- INSTRUCTIONS FOR THE TASK
Rewrite the entries from the first line through the line containing "[x=90, y=72]", replacing "Screen dimensions" with "Display size" and leaving everything else unchanged.

** begin RECORDS PROVIDED **

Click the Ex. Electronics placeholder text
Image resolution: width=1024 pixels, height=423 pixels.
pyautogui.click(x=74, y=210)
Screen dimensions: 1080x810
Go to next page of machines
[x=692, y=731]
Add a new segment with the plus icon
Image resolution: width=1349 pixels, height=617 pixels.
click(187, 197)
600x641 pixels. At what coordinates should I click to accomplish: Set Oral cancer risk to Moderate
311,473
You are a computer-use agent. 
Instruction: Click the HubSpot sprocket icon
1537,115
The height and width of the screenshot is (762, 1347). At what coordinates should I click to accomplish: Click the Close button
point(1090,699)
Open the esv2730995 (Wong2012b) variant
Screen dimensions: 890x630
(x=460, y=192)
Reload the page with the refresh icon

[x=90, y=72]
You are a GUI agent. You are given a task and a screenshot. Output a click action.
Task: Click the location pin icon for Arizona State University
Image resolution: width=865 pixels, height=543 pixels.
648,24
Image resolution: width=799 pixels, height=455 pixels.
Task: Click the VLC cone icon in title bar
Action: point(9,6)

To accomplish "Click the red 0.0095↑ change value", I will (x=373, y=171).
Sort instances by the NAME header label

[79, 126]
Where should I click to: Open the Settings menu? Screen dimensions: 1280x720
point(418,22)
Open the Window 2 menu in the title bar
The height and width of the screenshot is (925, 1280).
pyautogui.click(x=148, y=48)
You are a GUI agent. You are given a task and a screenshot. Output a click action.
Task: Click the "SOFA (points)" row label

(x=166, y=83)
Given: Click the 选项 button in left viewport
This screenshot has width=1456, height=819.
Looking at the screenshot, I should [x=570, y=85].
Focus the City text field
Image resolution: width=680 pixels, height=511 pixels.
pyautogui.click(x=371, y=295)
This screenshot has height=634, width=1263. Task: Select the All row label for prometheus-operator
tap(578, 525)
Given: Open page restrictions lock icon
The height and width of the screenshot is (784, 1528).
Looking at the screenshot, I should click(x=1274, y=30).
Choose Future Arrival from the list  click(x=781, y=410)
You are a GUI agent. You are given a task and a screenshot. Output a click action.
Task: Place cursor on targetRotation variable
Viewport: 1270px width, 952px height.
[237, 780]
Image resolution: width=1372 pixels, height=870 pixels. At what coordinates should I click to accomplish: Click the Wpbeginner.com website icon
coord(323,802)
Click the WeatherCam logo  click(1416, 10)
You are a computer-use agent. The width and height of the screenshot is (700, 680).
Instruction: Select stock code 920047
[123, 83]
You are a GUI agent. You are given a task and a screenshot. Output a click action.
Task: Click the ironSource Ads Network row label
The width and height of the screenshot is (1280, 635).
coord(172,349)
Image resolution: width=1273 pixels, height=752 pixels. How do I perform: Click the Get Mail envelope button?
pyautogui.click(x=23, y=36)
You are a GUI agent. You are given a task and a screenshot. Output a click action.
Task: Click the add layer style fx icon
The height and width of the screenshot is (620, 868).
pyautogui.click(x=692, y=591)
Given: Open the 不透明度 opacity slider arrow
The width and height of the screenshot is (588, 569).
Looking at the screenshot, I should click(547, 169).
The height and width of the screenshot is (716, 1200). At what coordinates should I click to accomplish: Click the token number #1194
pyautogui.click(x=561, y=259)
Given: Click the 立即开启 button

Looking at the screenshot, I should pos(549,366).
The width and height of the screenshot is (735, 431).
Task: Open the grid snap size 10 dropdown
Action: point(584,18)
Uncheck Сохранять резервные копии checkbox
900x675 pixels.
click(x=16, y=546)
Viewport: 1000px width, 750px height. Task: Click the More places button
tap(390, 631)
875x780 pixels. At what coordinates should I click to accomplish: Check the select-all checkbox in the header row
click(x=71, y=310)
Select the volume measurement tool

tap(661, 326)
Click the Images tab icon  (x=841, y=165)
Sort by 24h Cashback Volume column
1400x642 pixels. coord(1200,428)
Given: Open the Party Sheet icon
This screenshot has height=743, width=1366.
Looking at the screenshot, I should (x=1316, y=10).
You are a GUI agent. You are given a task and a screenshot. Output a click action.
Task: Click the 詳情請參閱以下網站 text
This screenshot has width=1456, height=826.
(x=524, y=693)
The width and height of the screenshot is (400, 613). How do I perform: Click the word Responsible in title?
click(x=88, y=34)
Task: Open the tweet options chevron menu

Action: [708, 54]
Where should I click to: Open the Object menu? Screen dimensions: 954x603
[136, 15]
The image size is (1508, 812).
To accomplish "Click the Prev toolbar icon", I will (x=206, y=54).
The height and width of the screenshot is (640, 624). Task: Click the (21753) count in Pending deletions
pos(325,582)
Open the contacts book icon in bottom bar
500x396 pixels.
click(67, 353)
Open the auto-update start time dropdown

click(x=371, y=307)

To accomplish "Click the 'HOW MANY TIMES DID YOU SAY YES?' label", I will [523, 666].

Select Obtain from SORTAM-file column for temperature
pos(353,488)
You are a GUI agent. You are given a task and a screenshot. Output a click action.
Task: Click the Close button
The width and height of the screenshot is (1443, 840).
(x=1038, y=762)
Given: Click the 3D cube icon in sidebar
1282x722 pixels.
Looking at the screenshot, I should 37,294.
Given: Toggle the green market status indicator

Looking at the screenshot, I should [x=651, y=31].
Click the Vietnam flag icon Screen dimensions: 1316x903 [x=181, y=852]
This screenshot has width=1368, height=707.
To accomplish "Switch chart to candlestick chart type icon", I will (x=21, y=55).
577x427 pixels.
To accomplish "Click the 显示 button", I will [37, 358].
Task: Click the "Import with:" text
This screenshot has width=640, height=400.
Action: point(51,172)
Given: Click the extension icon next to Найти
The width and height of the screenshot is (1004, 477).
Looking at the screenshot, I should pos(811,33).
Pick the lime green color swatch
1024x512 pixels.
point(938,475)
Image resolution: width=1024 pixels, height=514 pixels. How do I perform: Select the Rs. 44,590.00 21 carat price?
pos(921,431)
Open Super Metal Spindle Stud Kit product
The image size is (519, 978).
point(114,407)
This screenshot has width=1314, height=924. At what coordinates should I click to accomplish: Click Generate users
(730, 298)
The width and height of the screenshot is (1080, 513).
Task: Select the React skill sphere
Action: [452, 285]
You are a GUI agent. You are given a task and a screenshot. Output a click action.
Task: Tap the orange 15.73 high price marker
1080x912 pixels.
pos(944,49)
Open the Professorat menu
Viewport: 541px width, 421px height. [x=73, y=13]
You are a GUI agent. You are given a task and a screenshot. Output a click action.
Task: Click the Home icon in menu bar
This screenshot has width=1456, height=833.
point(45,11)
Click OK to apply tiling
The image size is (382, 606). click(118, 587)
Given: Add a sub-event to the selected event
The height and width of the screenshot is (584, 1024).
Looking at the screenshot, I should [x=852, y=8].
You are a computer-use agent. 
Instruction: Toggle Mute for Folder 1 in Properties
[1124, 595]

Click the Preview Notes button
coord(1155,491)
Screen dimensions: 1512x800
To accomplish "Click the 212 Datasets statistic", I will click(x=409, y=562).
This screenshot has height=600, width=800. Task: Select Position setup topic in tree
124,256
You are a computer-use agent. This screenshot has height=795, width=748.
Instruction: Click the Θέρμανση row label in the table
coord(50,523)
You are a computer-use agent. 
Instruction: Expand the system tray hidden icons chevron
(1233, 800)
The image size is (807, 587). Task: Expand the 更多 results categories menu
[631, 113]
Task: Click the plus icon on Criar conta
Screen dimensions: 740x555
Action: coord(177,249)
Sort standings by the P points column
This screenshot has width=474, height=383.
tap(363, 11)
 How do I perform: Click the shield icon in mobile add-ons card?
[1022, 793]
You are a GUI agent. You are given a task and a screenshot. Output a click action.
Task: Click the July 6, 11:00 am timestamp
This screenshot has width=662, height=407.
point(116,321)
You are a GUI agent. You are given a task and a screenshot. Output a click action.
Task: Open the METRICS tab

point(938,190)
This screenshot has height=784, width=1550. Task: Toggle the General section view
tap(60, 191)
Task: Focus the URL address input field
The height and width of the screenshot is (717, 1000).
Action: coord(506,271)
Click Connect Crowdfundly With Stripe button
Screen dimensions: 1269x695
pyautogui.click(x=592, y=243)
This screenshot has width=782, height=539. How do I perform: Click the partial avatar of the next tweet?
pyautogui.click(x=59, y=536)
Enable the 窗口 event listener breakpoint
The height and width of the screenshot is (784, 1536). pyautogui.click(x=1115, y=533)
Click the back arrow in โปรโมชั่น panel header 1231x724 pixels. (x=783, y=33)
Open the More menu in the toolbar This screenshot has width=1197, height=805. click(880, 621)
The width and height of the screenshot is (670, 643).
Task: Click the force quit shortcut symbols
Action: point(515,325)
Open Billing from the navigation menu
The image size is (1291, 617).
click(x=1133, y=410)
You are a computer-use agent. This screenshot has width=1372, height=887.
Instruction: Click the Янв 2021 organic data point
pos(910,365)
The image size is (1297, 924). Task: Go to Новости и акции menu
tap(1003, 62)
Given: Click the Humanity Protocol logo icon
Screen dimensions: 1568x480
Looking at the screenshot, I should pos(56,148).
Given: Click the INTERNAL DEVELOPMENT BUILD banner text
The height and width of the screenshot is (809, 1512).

** end RECORDS PROVIDED **

- RESPONSE BELOW
Click the Ex. Electronics placeholder text
Image resolution: width=1024 pixels, height=423 pixels.
pyautogui.click(x=74, y=210)
Display size: 1080x810
Go to next page of machines
[x=692, y=731]
Add a new segment with the plus icon
Image resolution: width=1349 pixels, height=617 pixels.
click(187, 197)
600x641 pixels. At what coordinates should I click to accomplish: Set Oral cancer risk to Moderate
311,473
You are a computer-use agent. 
Instruction: Click the HubSpot sprocket icon
1537,115
The height and width of the screenshot is (762, 1347). At what coordinates should I click to accomplish: Click the Close button
point(1090,699)
Open the esv2730995 (Wong2012b) variant
Display size: 890x630
(x=460, y=192)
Reload the page with the refresh icon

[x=90, y=72]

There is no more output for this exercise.